Il marche ? demanda Chick.
Parfaitement. J’ai eu du mal à le mettre au point, mais le résultat dépasse mes espérances. J’ai obtenu, à
partir, de la Black and Tan Fantasy, un mélange vraiment ahurissant.
Quel est ton principe ? demanda Chick.
A chaque note, dit Colin, je fais correspondre un alcool, une liqueur ou un aromate. La pédale forte
correspond à l’œuf battu et la pédale faible à la glace. Pour l’eau de Selbtz, il faut un trille dans le registre
aigu. Les quantités sont en raison directe de la durée : à la quadruple croche équivaut le seizième d’unité, à
la noire l’unité, à la ronde le quadruple unité. Lorsque l’on joue un air lent, un système de registre est mis en
action, de façon que la dose ne soit pas augmentée ce qui donnerait un cocktail trop abondant mais la
teneur en alcool. Et, suivant la durée de l’air, on peut, si l’on veut, faire varier la valeur de l’unité, la
réduisant, par exemple au centième, pour pouvoir obtenir une boisson tenant compte de toutes les harmonies
au moyen d’un réglage latéral.
C’est compliqué, dit Chick.
Le tout est commandé par des contacts électriques et des relais. Je ne te donne pas de détails, tu connais ça.
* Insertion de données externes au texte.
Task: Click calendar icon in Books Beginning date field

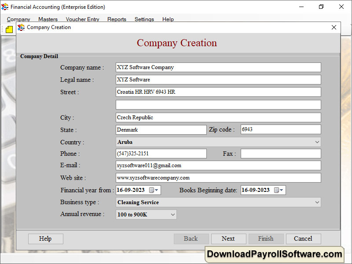Action: coord(277,190)
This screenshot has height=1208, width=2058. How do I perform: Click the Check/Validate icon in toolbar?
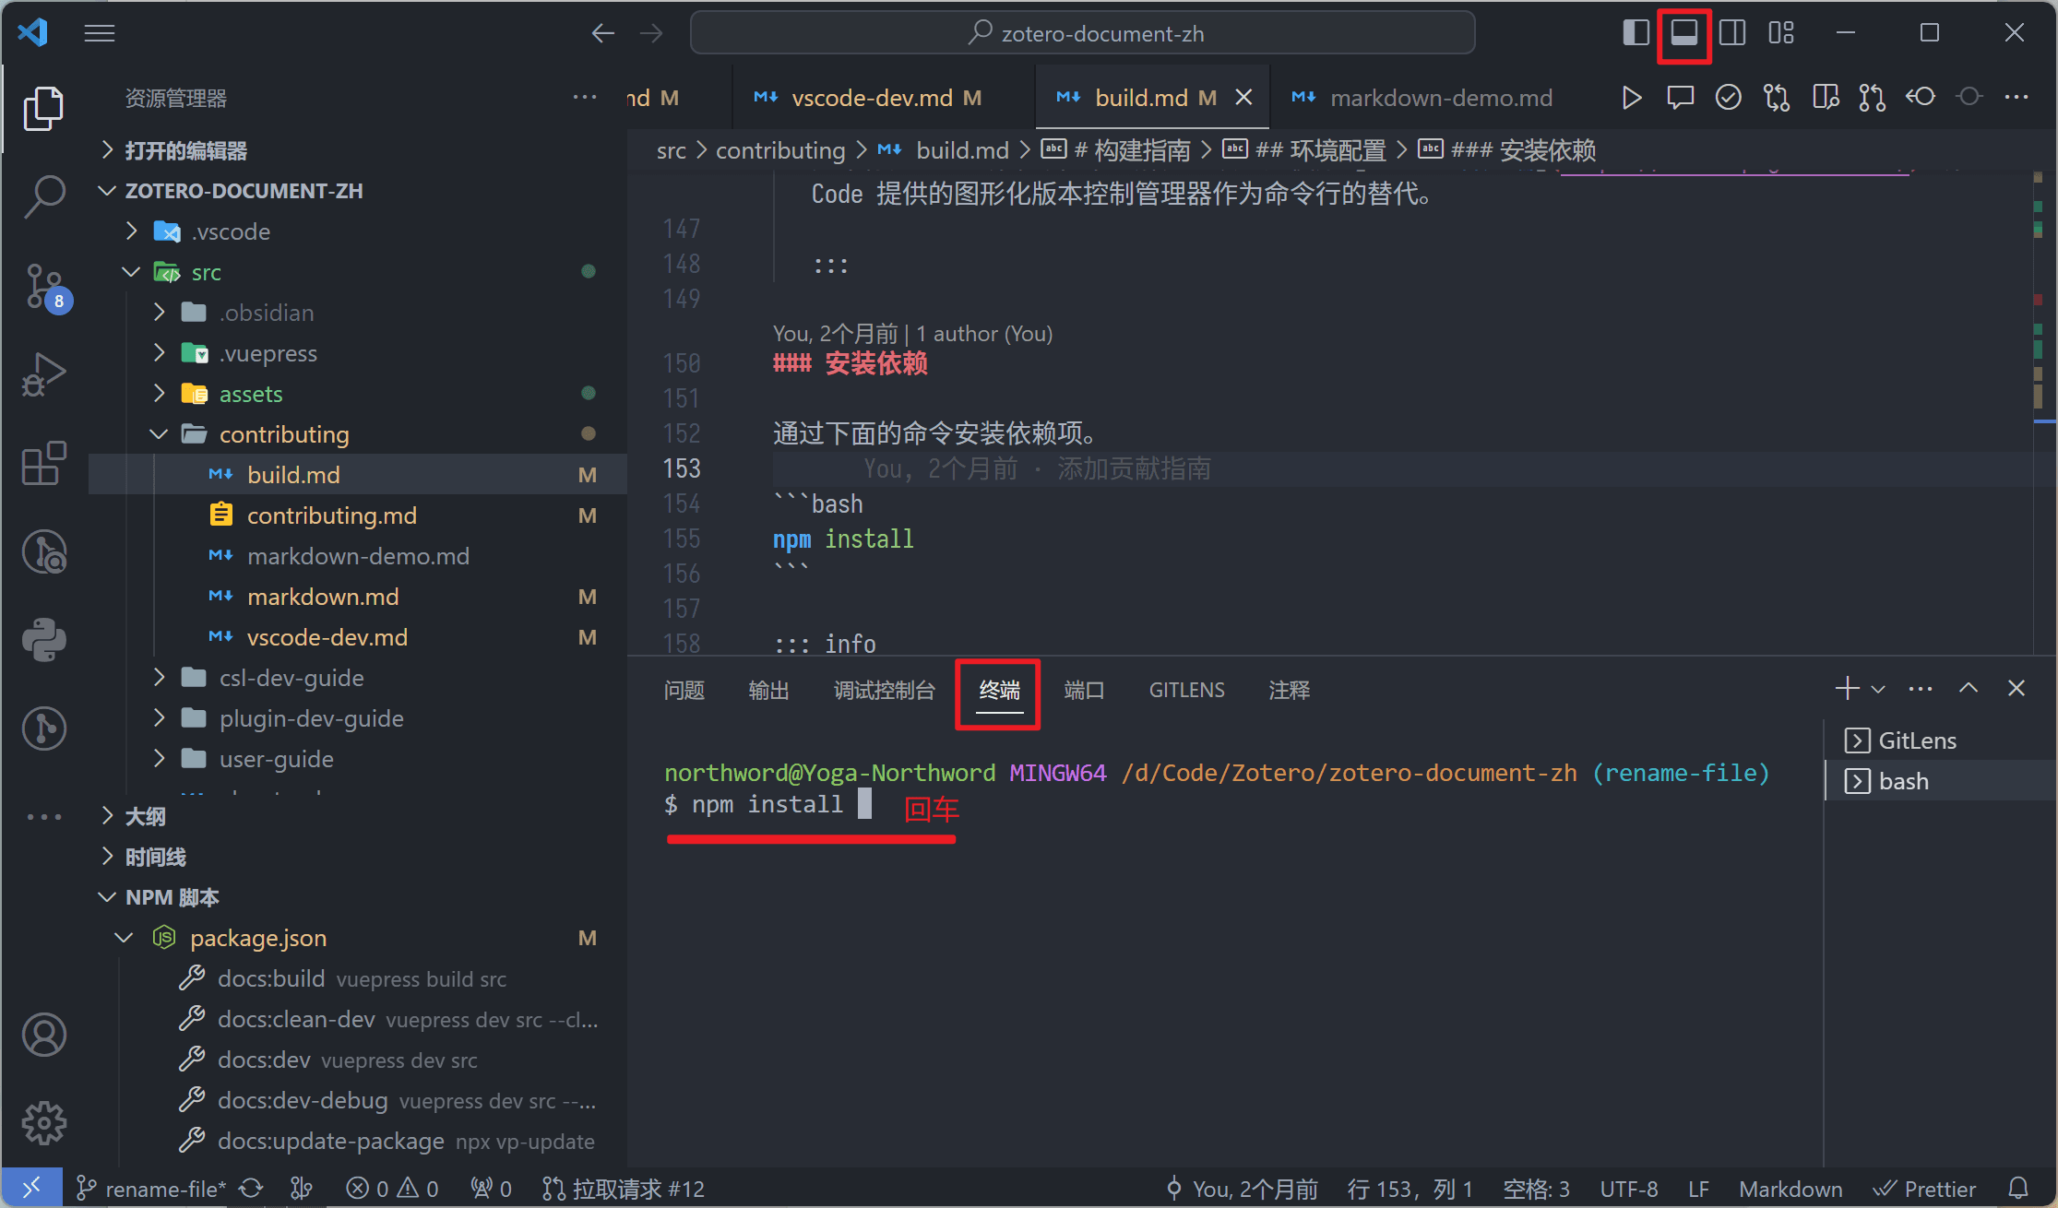[1727, 96]
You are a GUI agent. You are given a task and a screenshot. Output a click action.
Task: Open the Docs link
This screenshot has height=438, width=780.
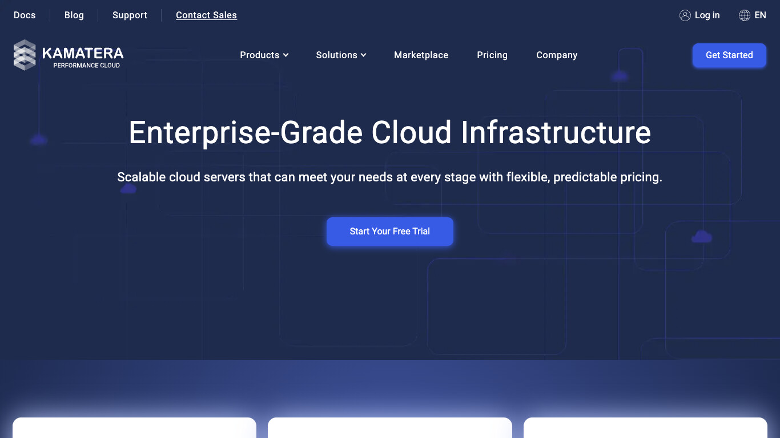click(x=25, y=15)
Et d’ailleurs, en plus, le piano fonctionne réellement.
C’est merveilleux ! dit Chick.
Il n’y a qu’une chose gênante, dit Colin, c’est la pédale forte pour l’œuf battu. J’ai dû mettre un système
d’enclenchement spécial, parce que lorsqu’on joue un morceau trop « hot », il tombe des morceaux
d’omelettes dans le cocktail, et c’est dur à avaler. Je modifierai ça. Actuellement, il suffit de faire attention.
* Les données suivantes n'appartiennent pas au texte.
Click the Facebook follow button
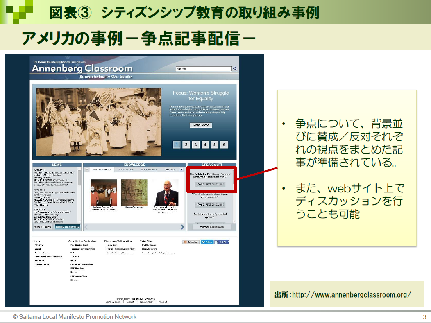The image size is (431, 323). click(x=222, y=242)
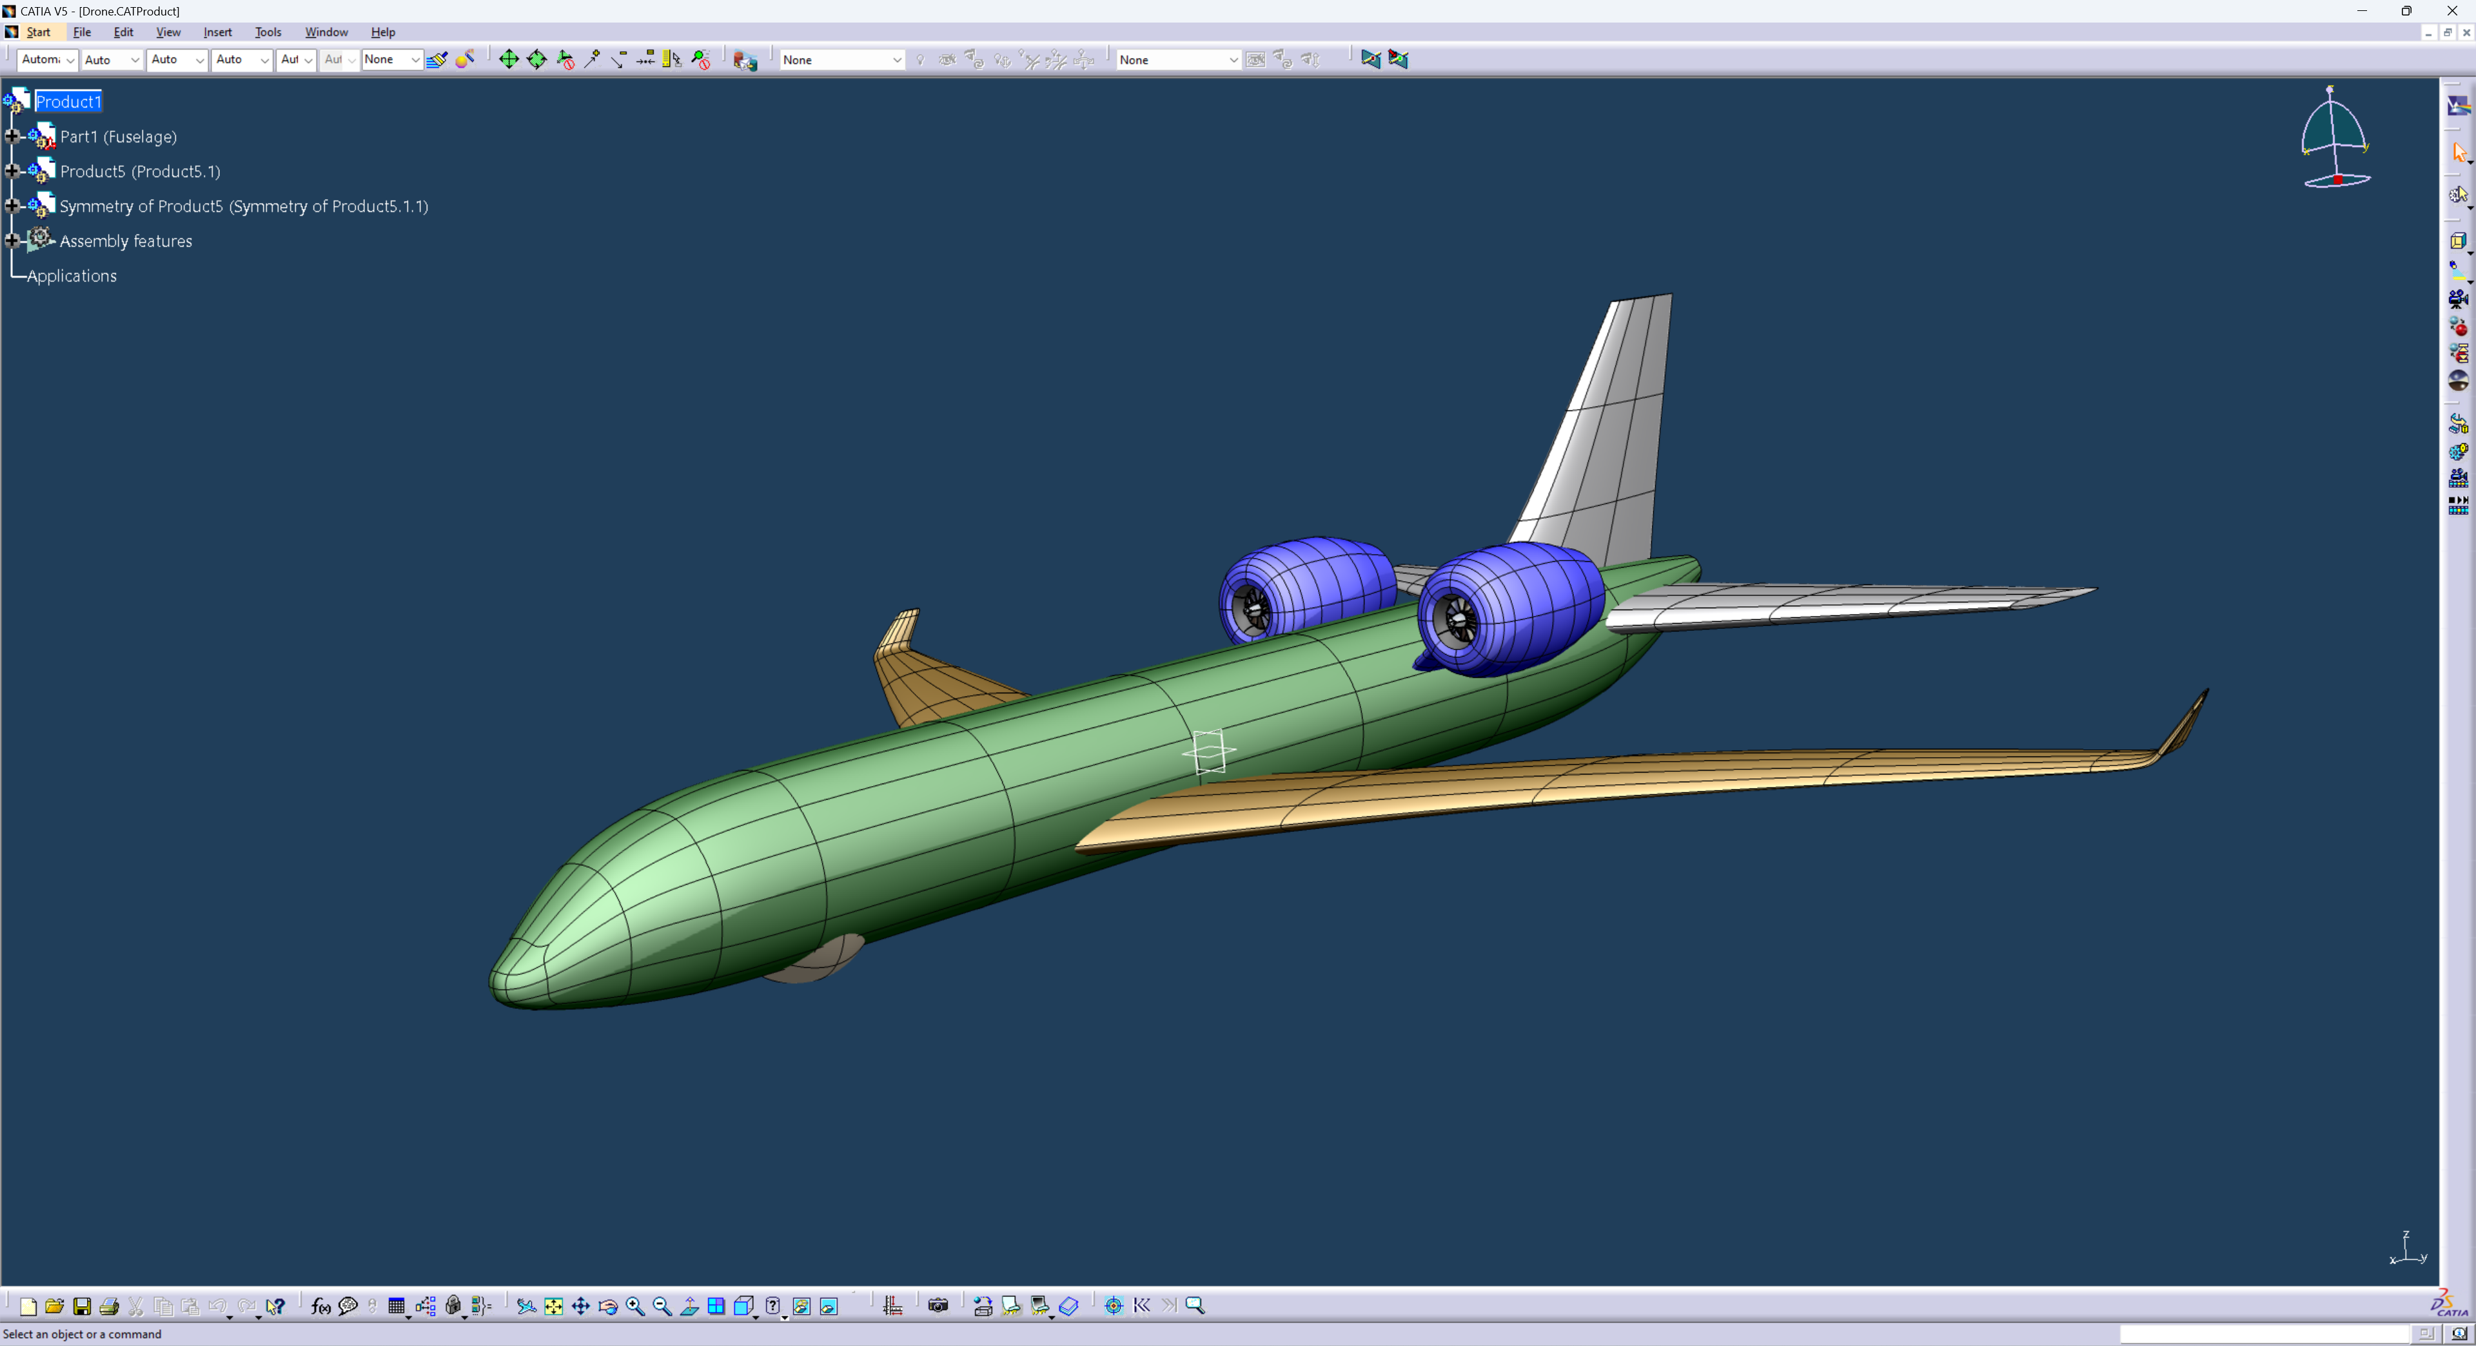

Pour la crème fraîche, c’est le sol grave.
Je vais m’en faire un sur Loveless Love, dit Chick. Ça va être terrible.
-Il est encore dans le débarras dont je me suis fait un atelier, dit Colin, parce que les plaques de protection ne
sont pas vissées. Viens, on va y aller. Je le règlerai pour deux cocktails de vingt centilitres environ, pour
commencer.
Chick se mit au piano. À la fin de l’air, une partie du panneau de devant se rabattit d’un coup sec et une
rangée de verres apparut. Deux d’entre eux étaient pleins à ras bord d’une mixture appétissante.
J’ai eu peur, dit Colin. Un moment, tu as fait une fausse note. Heureusement, c’était dans l’harmonie.
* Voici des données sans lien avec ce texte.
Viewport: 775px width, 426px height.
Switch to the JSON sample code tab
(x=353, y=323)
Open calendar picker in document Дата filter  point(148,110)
Ça tient compte de l’harmonie ? dit Chick.
Pas pour tout, dit Colin. Ce serait trop compliqué. Il y a quelques servitudes seulement. Bois et viens à
table. »
L'Écume des jours, Boris Vian (1947)
PIANOCKTAIL
Mot inventé par Boris Vian dans son roman
"L'Écume des jours" pour désigner un piano qui
permet, pour chaque mélodie jouée, de produire un
cocktail dont la saveur rappellera les sensations
éprouvées lors de l'écoute du morceau.
Il rejoint les surréalistes du fait de la création de ce
néologisme mais aussi par l'invention de l'objet, lui-
même, surréaliste.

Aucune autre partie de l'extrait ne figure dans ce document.